■ **TO DO**
Whenever a line in the records below holds the string "computer", copy it out.

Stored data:
▬▬▬▬▬▬
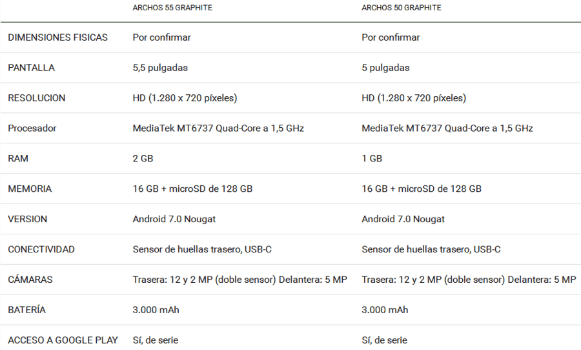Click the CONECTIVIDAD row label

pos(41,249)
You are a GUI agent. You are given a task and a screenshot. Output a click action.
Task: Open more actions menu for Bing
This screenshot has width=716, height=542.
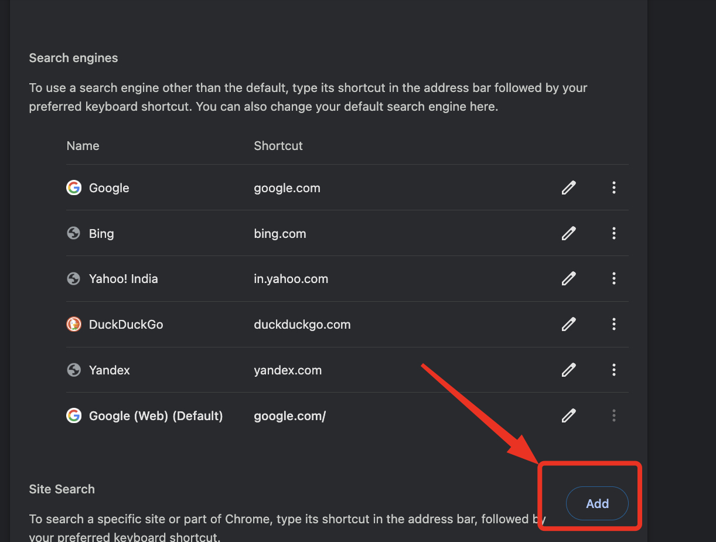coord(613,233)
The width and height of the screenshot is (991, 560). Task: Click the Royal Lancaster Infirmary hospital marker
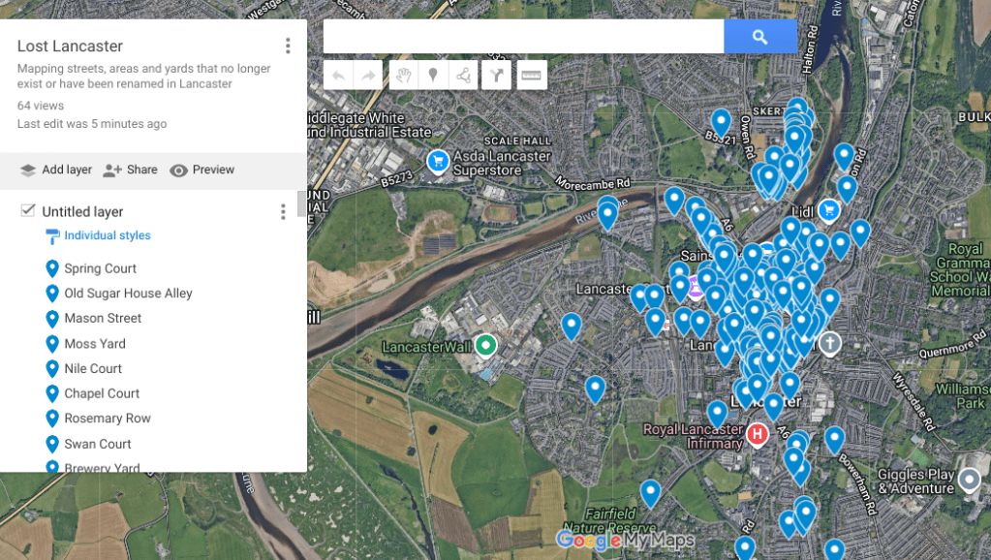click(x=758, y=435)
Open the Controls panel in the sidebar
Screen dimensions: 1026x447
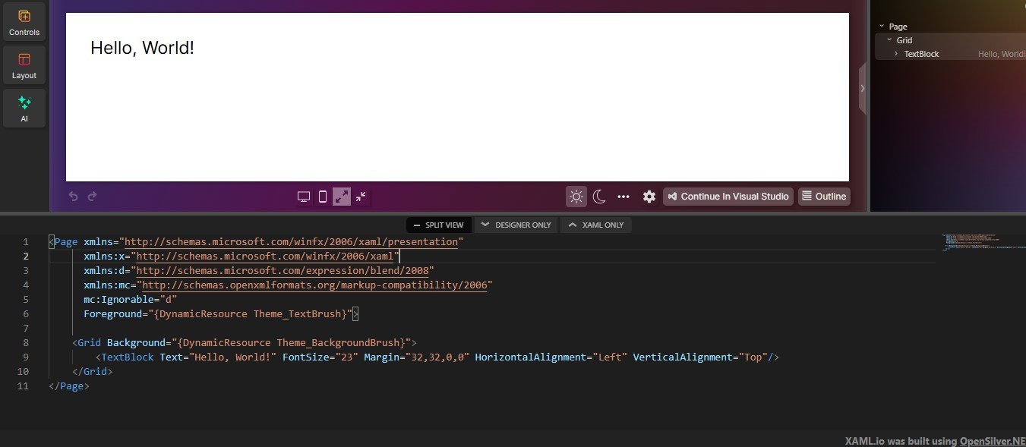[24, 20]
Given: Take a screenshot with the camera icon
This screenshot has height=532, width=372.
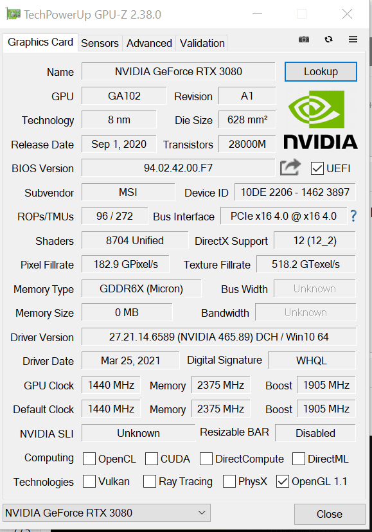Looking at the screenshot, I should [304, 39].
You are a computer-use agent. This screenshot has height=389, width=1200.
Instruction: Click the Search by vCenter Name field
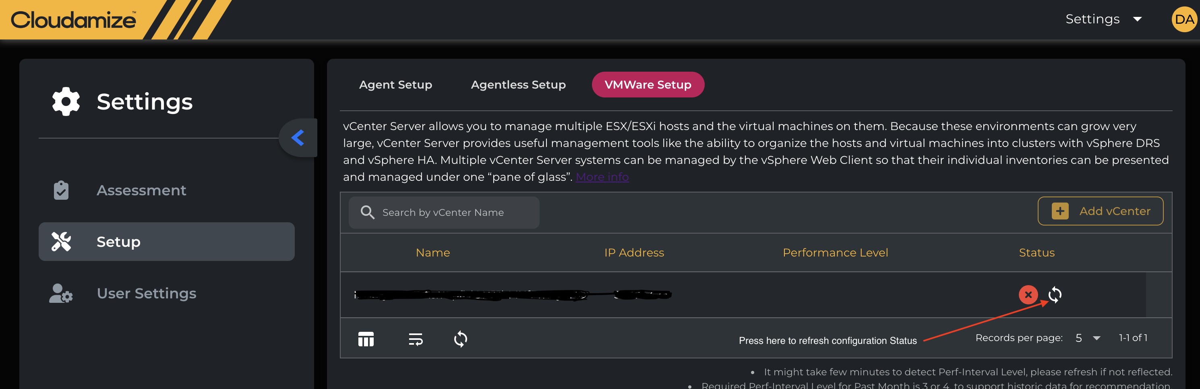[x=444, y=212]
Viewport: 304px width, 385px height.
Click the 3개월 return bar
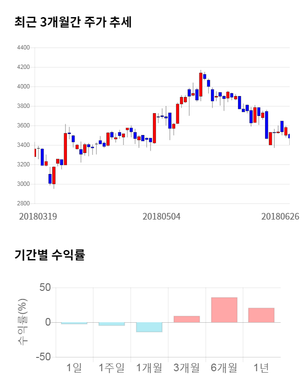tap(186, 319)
▬▬▬▬▬▬
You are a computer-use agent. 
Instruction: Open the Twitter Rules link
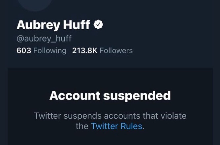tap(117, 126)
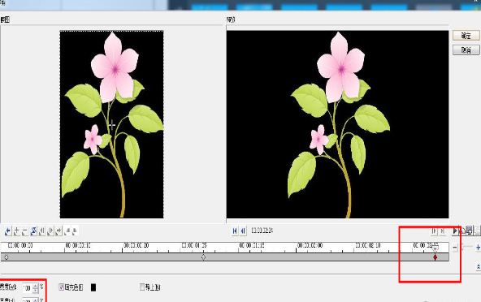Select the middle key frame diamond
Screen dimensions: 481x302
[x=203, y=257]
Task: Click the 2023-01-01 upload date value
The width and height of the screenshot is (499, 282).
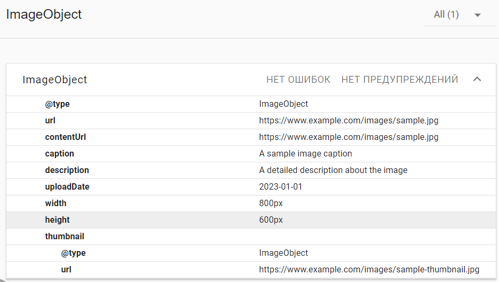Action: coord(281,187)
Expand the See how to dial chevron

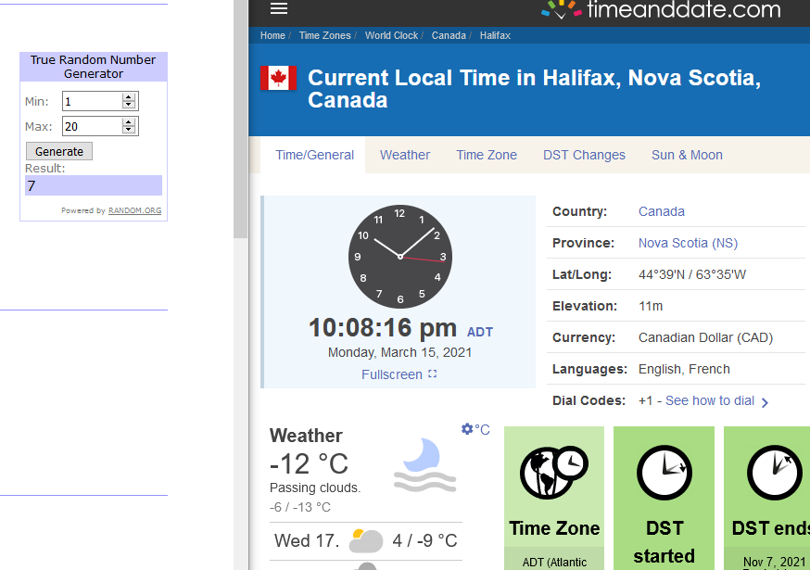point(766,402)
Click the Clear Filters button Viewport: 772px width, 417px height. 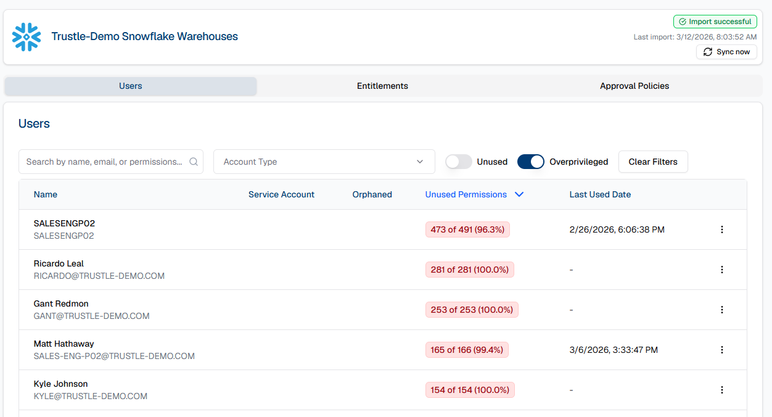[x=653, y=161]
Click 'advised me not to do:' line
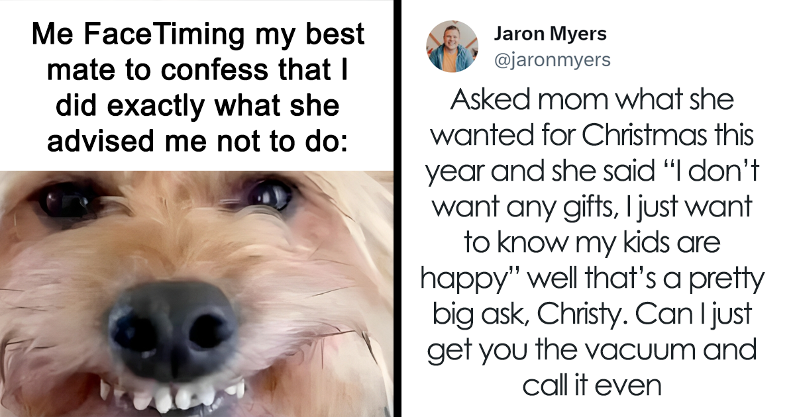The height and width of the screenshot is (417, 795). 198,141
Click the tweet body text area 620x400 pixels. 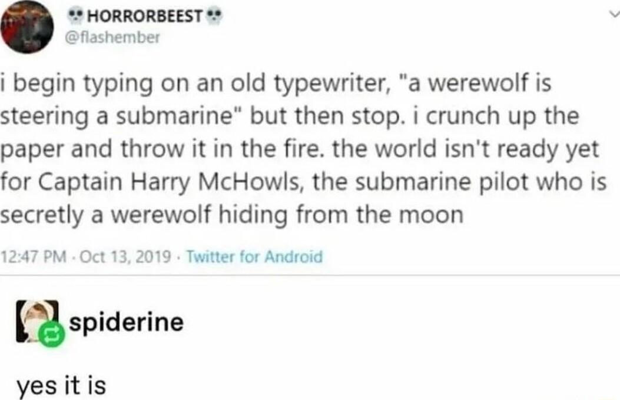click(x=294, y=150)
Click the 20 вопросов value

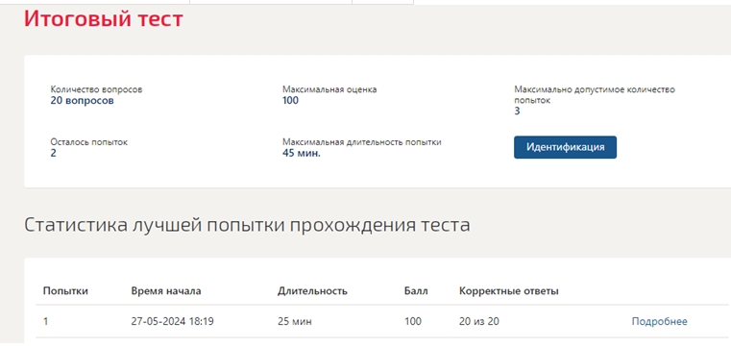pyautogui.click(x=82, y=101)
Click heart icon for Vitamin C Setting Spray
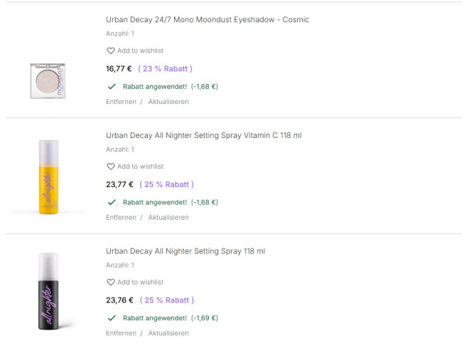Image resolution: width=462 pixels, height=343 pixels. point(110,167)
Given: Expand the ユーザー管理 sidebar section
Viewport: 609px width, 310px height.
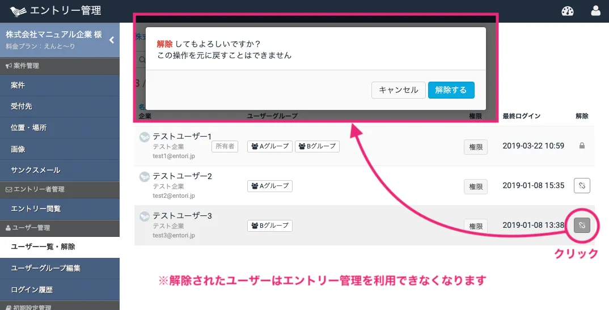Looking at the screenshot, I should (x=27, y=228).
▬▬▬▬▬▬
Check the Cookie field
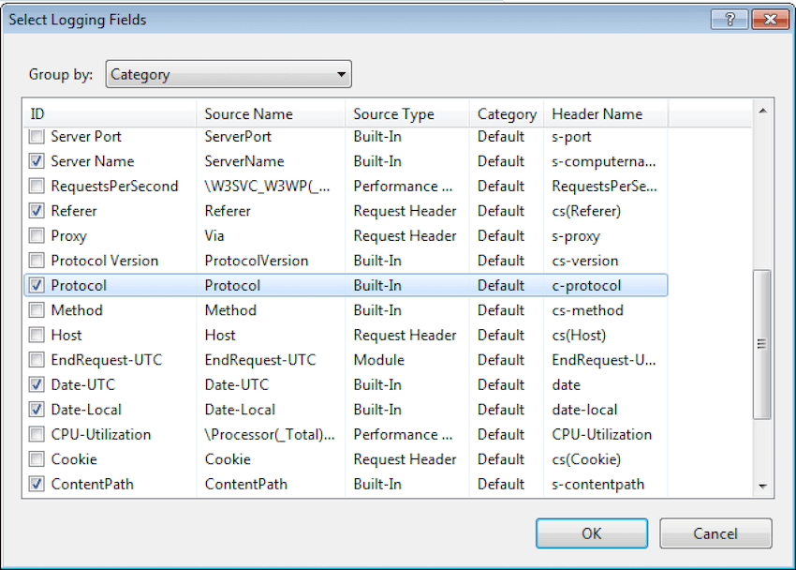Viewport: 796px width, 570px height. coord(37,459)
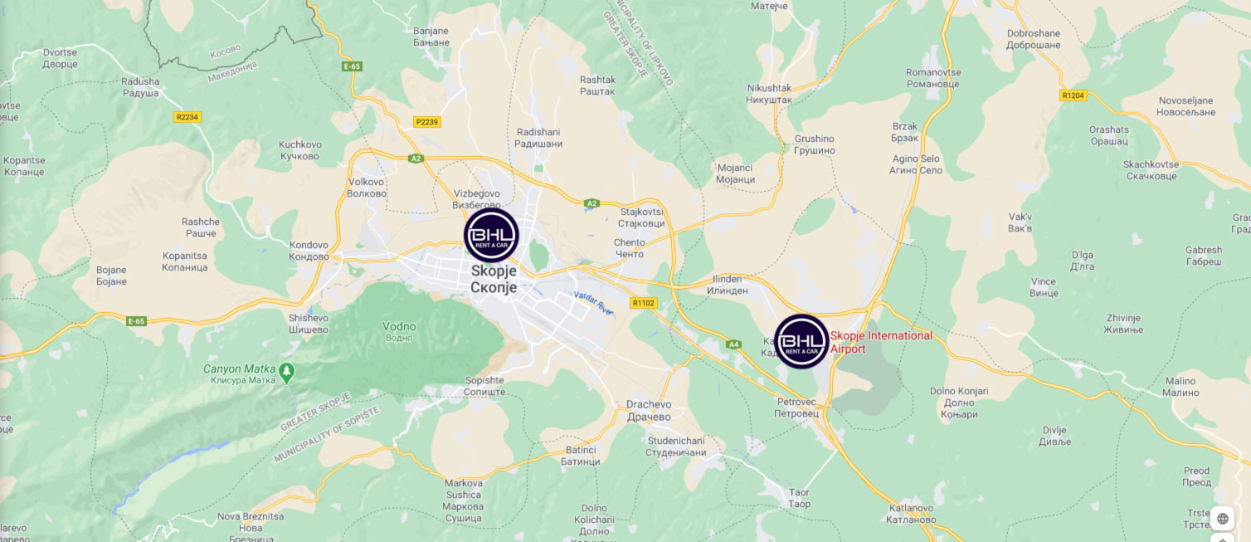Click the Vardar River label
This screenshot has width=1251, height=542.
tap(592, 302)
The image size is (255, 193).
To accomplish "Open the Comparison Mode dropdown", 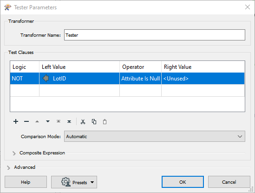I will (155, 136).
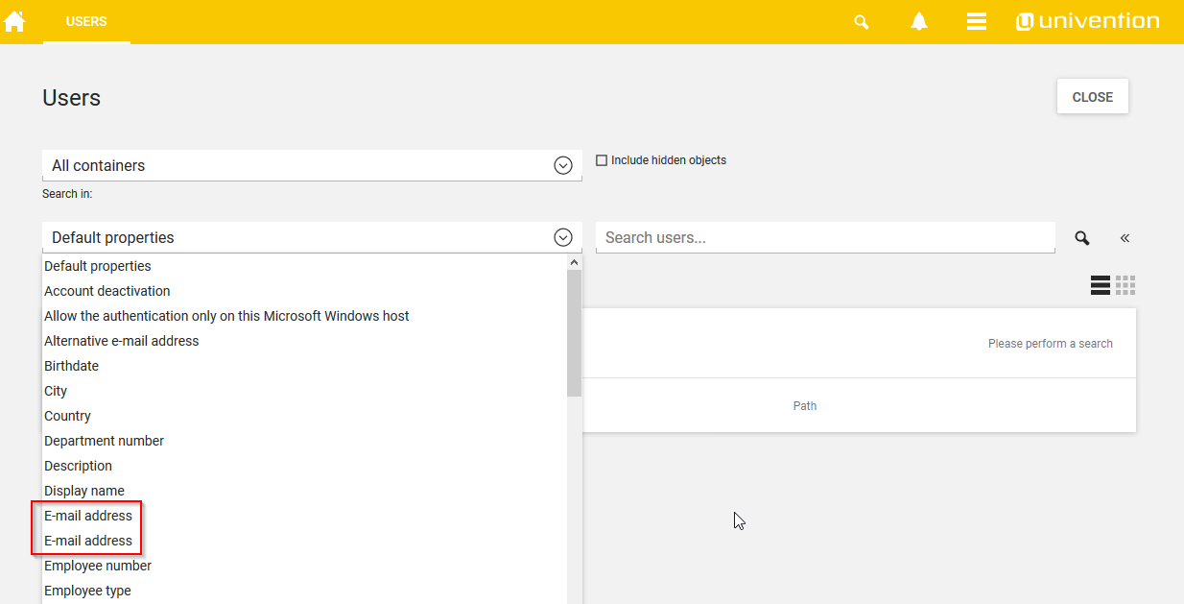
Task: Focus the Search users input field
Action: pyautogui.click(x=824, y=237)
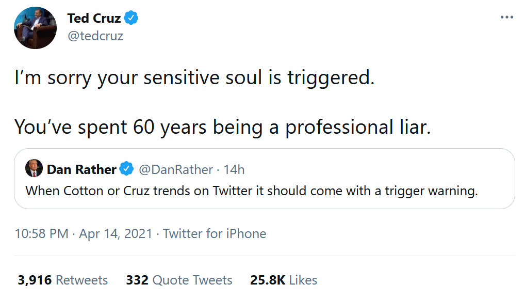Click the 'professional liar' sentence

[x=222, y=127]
▬▬▬▬▬▬
■ **RESPONSE AREA**
You are a computer-use agent. This screenshot has height=389, width=1200.
You are a computer-use agent. 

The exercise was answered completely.